_Problem to solve_. Go to the line containing "Task: Click inside the Αναζήτηση search field" and retype it and every later line exactly as written, up to the last line of the entries. Keep pictures out.

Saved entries
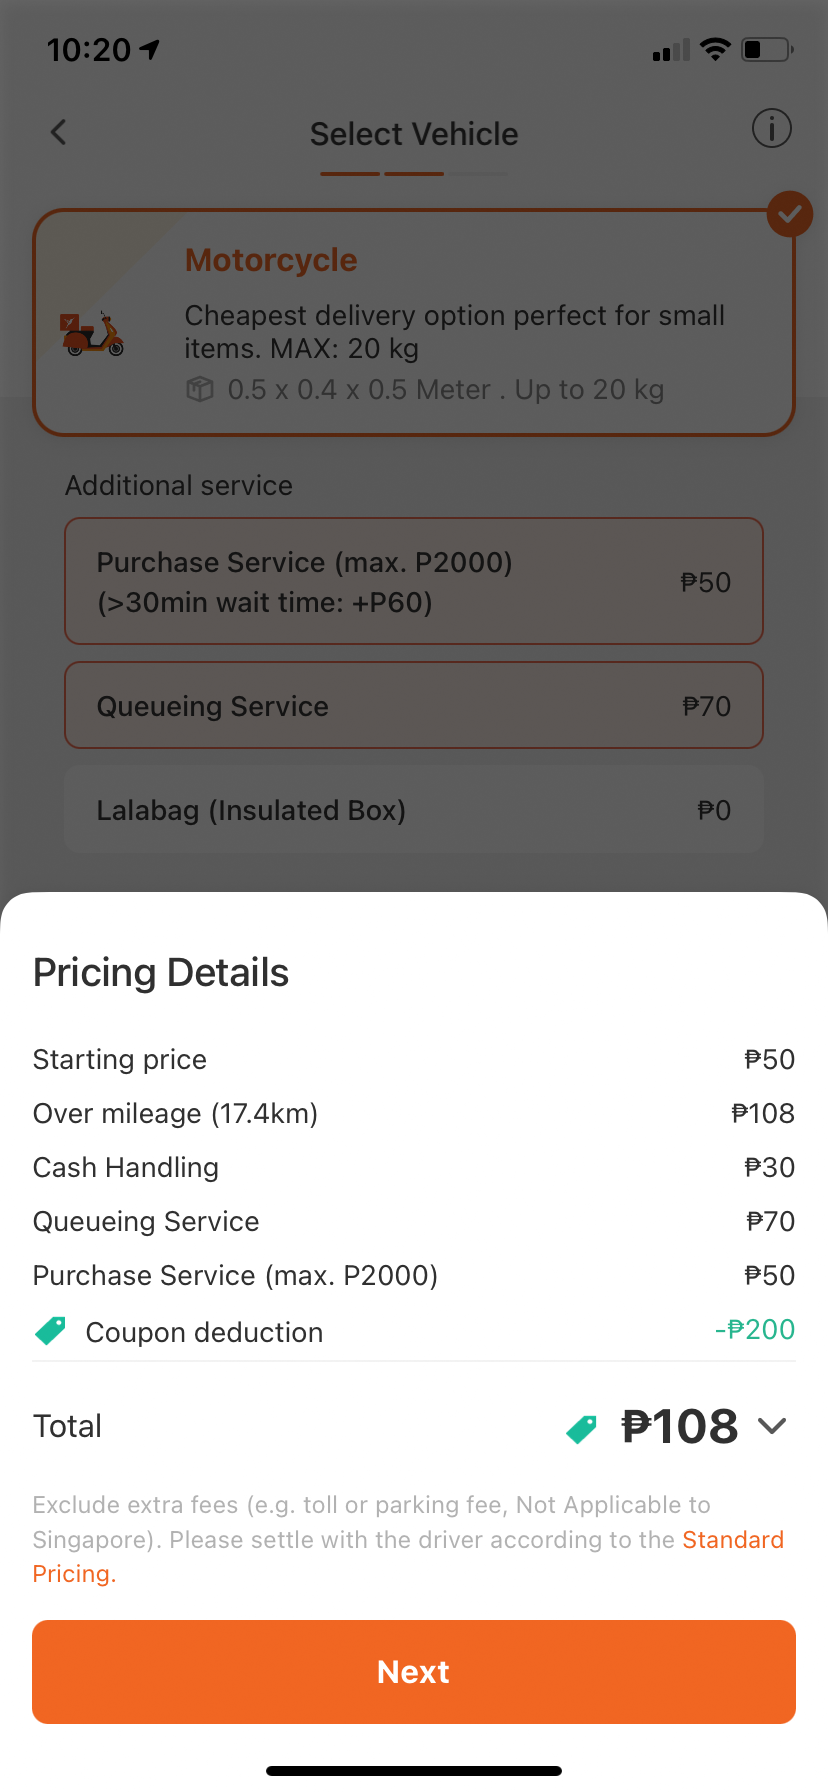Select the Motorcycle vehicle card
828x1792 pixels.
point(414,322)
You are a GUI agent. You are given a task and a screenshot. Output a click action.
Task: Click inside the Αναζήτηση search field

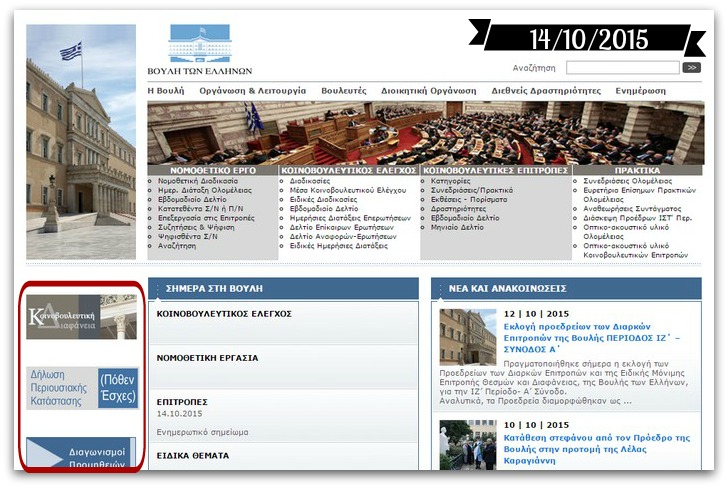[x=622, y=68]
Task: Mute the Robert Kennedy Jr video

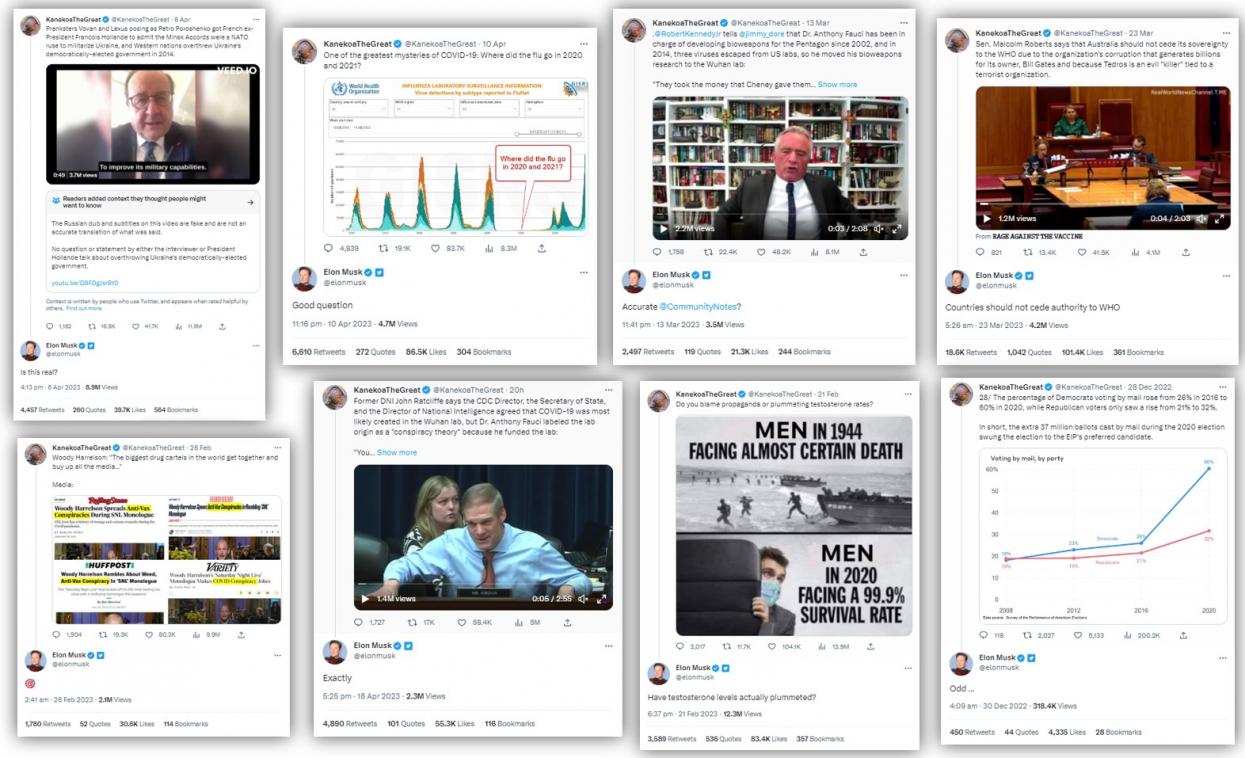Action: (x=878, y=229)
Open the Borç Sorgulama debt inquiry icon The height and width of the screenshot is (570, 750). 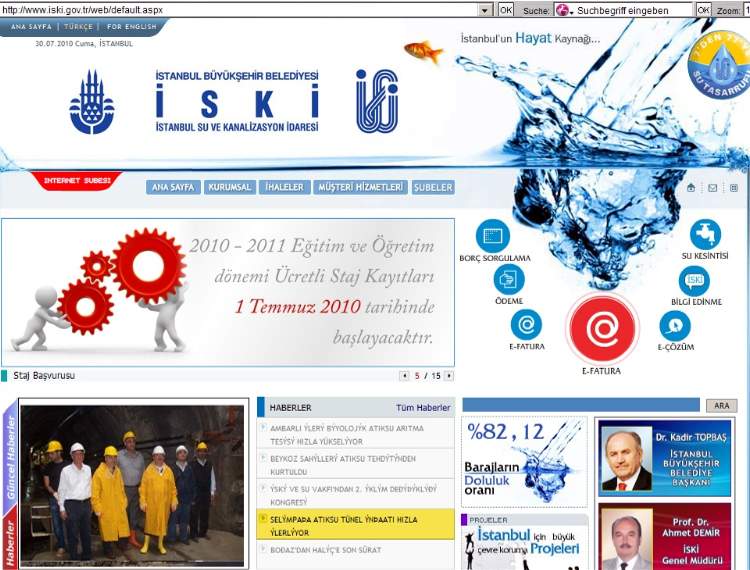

_Exercise output_.
Task: Click inside the Αναζήτηση search field

[x=622, y=68]
Task: Mute the Robert Kennedy Jr video

Action: (x=878, y=229)
Open the Borç Sorgulama debt inquiry icon The height and width of the screenshot is (570, 750). 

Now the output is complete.